A proof of concept that uses LLMs to translate natural language into SQL queries for accurate sports statistics

The Problem with LLMs and Statistics

If you've ever tried to ask ChatGPT or Claude complex statistical questions, you've probably noticed something: they're surprisingly bad at it. Ask "Which fighter over the age of 35 has the most wins at fights that took place inside Canada?" and you'll get a confident answer that's completely wrong.

This isn't really a bug, it's just a limitation of current models. Progress on no-hallucination arithmetic has been very fast, but the more complexity and agentic lookups required for a task, the more likely the LLM is to get lost.

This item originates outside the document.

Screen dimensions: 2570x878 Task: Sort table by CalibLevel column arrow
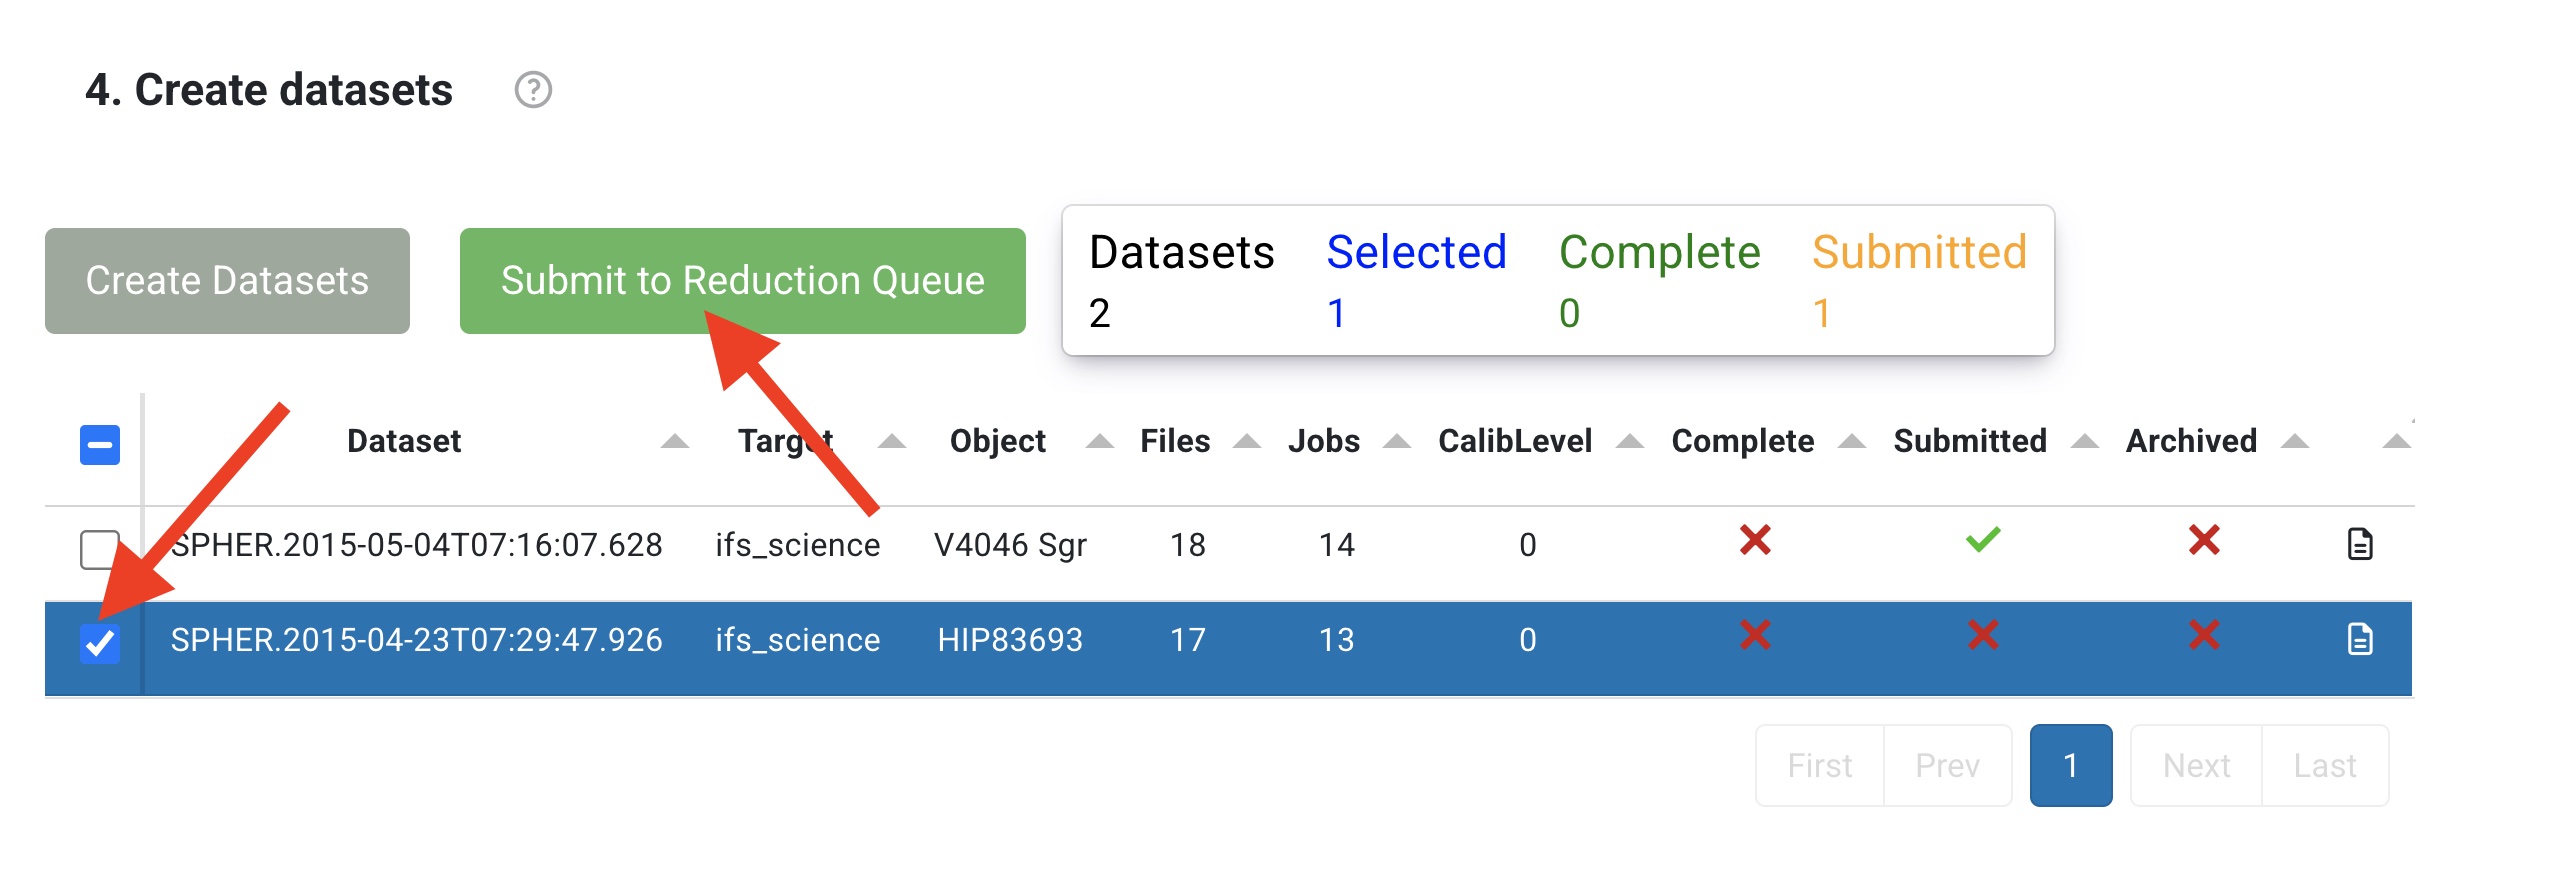pyautogui.click(x=1630, y=441)
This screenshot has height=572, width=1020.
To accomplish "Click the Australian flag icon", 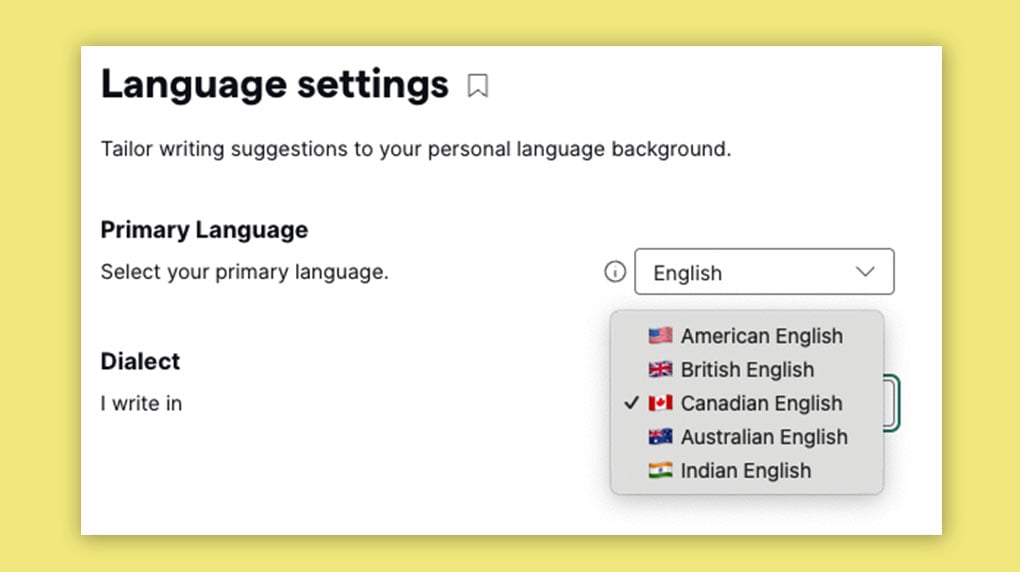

Text-to-SQL: A Better Approach

I recently implemented part a paper that takes a different approach: instead of asking the LLM to know the answer, we ask it to write a SQL query to find the answer. The LLM becomes a translator between human questions and database queries.

Here's how it works:

User asks a question in natural language
LLM translates it into a SQL query
Query runs against the database
LLM takes the results and formats them into a readable response

This plays to each system's strengths: LLMs are great at understanding what you mean and generating readable text, while databases are great at actually crunching numbers and filtering data.

This is by no means a sim

MMA Statistics: A Perfect Test Case

For our proof of concept, we chose MMA (Mixed Martial Arts) statistics. Combat sports data is ideal for testing this approach because of the complex relationships and statistical depth. Additionally, it is common to see complex data points on UFC pay-per-view events, making this a useful method for non-technical UFC employees to quickly generate creative insights for the broadcast.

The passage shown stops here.